> YOUR TASK
Reproduce every entry exactly, without alteration.

[Stored records]
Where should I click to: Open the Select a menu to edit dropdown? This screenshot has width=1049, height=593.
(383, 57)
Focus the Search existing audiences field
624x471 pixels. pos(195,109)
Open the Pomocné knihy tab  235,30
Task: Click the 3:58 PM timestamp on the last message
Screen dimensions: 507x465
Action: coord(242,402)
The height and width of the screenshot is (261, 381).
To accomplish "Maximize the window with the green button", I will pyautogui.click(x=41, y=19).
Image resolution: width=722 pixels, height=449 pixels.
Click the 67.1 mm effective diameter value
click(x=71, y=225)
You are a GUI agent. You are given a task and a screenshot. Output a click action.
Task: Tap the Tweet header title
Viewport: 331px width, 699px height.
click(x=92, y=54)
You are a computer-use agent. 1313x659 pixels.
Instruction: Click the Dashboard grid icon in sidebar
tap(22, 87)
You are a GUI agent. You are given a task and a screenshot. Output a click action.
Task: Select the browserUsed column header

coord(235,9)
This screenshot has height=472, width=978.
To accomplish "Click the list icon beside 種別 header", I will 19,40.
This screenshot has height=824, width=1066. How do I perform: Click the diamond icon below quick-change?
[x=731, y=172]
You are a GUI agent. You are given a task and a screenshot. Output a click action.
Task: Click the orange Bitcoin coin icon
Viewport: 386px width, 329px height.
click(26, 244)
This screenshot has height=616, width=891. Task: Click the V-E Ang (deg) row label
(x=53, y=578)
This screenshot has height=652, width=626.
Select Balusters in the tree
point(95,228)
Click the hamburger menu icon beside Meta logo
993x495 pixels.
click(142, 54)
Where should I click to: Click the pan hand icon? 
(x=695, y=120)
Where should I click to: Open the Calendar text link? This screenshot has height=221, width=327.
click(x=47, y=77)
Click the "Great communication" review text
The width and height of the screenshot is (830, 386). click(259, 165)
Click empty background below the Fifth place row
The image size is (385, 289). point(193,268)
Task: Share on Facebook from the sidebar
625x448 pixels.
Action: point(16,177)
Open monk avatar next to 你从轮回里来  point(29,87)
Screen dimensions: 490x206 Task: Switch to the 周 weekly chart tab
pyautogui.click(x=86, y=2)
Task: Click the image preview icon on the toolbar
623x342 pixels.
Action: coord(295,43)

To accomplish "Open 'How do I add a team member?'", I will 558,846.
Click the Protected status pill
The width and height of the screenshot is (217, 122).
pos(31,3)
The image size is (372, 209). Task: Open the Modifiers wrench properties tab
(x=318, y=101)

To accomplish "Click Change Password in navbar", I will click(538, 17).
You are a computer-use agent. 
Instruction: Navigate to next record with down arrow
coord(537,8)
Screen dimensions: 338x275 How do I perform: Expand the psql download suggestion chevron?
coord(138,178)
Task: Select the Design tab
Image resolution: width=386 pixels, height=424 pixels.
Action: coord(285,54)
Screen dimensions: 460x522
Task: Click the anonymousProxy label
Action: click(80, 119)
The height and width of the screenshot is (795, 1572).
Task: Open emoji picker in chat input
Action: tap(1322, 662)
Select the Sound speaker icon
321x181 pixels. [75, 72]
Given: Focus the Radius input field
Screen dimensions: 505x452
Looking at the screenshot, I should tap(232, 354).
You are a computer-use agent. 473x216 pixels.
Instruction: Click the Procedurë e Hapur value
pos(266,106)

> SOLUTION FOR THIS EXERCISE
Where should I click to: Open the Select a menu to edit dropdown? This screenshot has width=1049, height=593.
(383, 57)
Focus the Search existing audiences field
624x471 pixels. pos(195,109)
Open the Pomocné knihy tab  235,30
Task: Click the 3:58 PM timestamp on the last message
Screen dimensions: 507x465
Action: coord(242,402)
The height and width of the screenshot is (261, 381).
To accomplish "Maximize the window with the green button", I will pyautogui.click(x=41, y=19).
Image resolution: width=722 pixels, height=449 pixels.
Click the 67.1 mm effective diameter value
click(x=71, y=225)
You are a GUI agent. You are given a task and a screenshot. Output a click action.
Task: Tap the Tweet header title
Viewport: 331px width, 699px height.
click(x=92, y=54)
You are a computer-use agent. 1313x659 pixels.
Instruction: Click the Dashboard grid icon in sidebar
tap(22, 87)
You are a GUI agent. You are given a task and a screenshot. Output a click action.
Task: Select the browserUsed column header

coord(235,9)
This screenshot has height=472, width=978.
To accomplish "Click the list icon beside 種別 header", I will 19,40.
This screenshot has height=824, width=1066. How do I perform: Click the diamond icon below quick-change?
[x=731, y=172]
You are a GUI agent. You are given a task and a screenshot. Output a click action.
Task: Click the orange Bitcoin coin icon
Viewport: 386px width, 329px height.
click(26, 244)
This screenshot has height=616, width=891. Task: Click the V-E Ang (deg) row label
(x=53, y=578)
This screenshot has height=652, width=626.
Select Balusters in the tree
point(95,228)
Click the hamburger menu icon beside Meta logo
993x495 pixels.
click(142, 54)
Where should I click to: Click the pan hand icon? 
(x=695, y=120)
Where should I click to: Open the Calendar text link? This screenshot has height=221, width=327.
click(x=47, y=77)
Click the "Great communication" review text
The width and height of the screenshot is (830, 386). click(259, 165)
Click empty background below the Fifth place row
The image size is (385, 289). point(193,268)
Task: Share on Facebook from the sidebar
625x448 pixels.
Action: point(16,177)
Open monk avatar next to 你从轮回里来  point(29,87)
Screen dimensions: 490x206 Task: Switch to the 周 weekly chart tab
pyautogui.click(x=86, y=2)
Task: Click the image preview icon on the toolbar
623x342 pixels.
Action: coord(295,43)

To accomplish "Open 'How do I add a team member?'", I will 558,846.
Click the Protected status pill
The width and height of the screenshot is (217, 122).
pos(31,3)
The image size is (372, 209). Task: Open the Modifiers wrench properties tab
(x=318, y=101)

To accomplish "Click Change Password in navbar", I will click(538, 17).
You are a computer-use agent. 
Instruction: Navigate to next record with down arrow
coord(537,8)
Screen dimensions: 338x275 How do I perform: Expand the psql download suggestion chevron?
coord(138,178)
Task: Select the Design tab
Image resolution: width=386 pixels, height=424 pixels.
Action: coord(285,54)
Screen dimensions: 460x522
Task: Click the anonymousProxy label
Action: click(80, 119)
The height and width of the screenshot is (795, 1572).
Task: Open emoji picker in chat input
Action: tap(1322, 662)
Select the Sound speaker icon
321x181 pixels. [75, 72]
Given: Focus the Radius input field
Screen dimensions: 505x452
Looking at the screenshot, I should tap(232, 354).
You are a computer-use agent. 473x216 pixels.
Instruction: Click the Procedurë e Hapur value
pos(266,106)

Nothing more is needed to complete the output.